**Short problem 1**
Return the section of the client-side encryption text starting at "You will get" and ending at "for later use.", unchanged.
═══
One thing to notice is encryption and decryption should happen at **bytes** level. If you want to encrypt a python object (list, numpy array, pandas data frame, pytorch model or a string) then the first step is to serialize it into bytes. One easy way to do it is to use `pickle.dumps` method. 

## Client-side encryption with data key
Now let's pretend you are a data engineer and you need to move a chuck of data from location A to location B. Location A is the machine you are using now to run this notebook, location B is an S3 bucket that your data scientist buddy will be using later to create a training job. You want to ensure that while data is on its way from location A to location B, it is not intercepted and stolen by cyber-attacker in the middle. 

One solution is genereate a data key `DK` from the master key and use `DK` to encrypt your data at location A (client side) and save the encrypted to S3 bucket. 

You will get a different data key each time you request it from the master key and the plaintext data key is intended to be **short-lived** and you should only save the **encrpyted** data key for later use. 

Use [kms:GenerateDataKey](https://boto3.amazonaws.com/v1/documentation/api/latest/reference/services/kms.html#KMS.Client.generate_data_key) to generate a data key. 

In [None]:
key_length = 32 # 32 bytes 

data_key_res = kms.generate_data_key(
    KeyId=master_key,
    NumberOfBytes= key_length  # your data key is will be 32x8=256-bit long
                       # takes 2^256 number of guesses to crack your data key
    )

pp.pprint(data_key_res)
═══
**Short problem 2**
Retype the rows below exactly, starting at the line containing "You are a computer-use" and ending at the line containing "[x=255, y=207]", both lines included.

**Data to use**
═══
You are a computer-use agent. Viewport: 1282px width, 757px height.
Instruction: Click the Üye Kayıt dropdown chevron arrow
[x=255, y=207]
═══
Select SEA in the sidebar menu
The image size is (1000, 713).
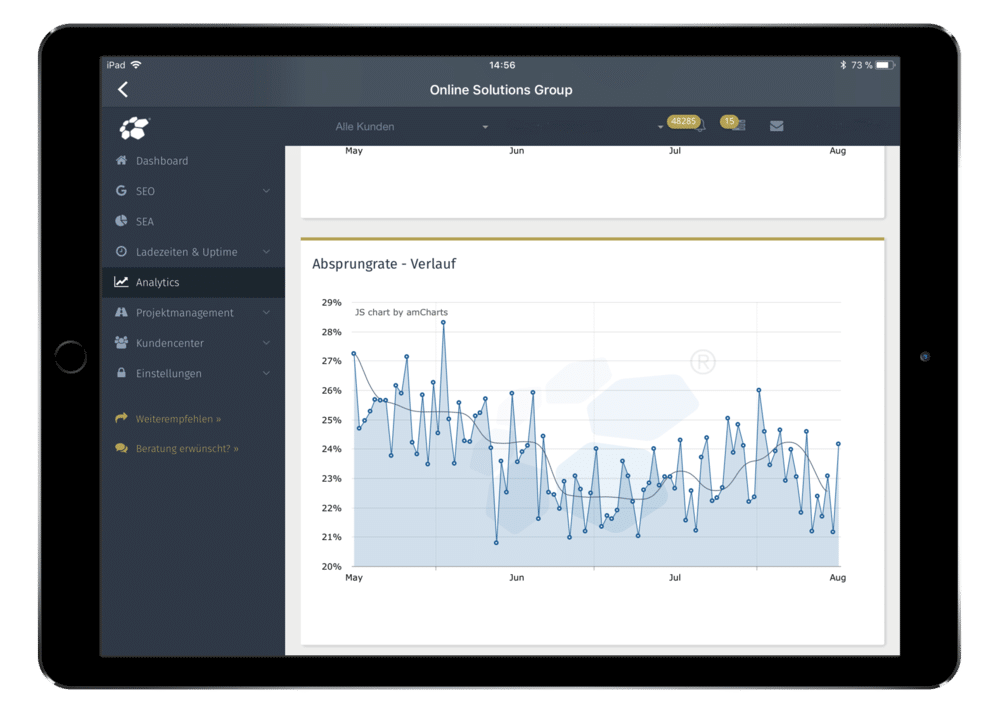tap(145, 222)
═══
**Right answer 1**
You will get a different data key each time you request it from the master key and the plaintext data key is intended to be **short-lived** and you should only save the **encrpyted** data key for later use.

**Right answer 2**
You are a computer-use agent. Viewport: 1282px width, 757px height.
Instruction: Click the Üye Kayıt dropdown chevron arrow
[x=255, y=207]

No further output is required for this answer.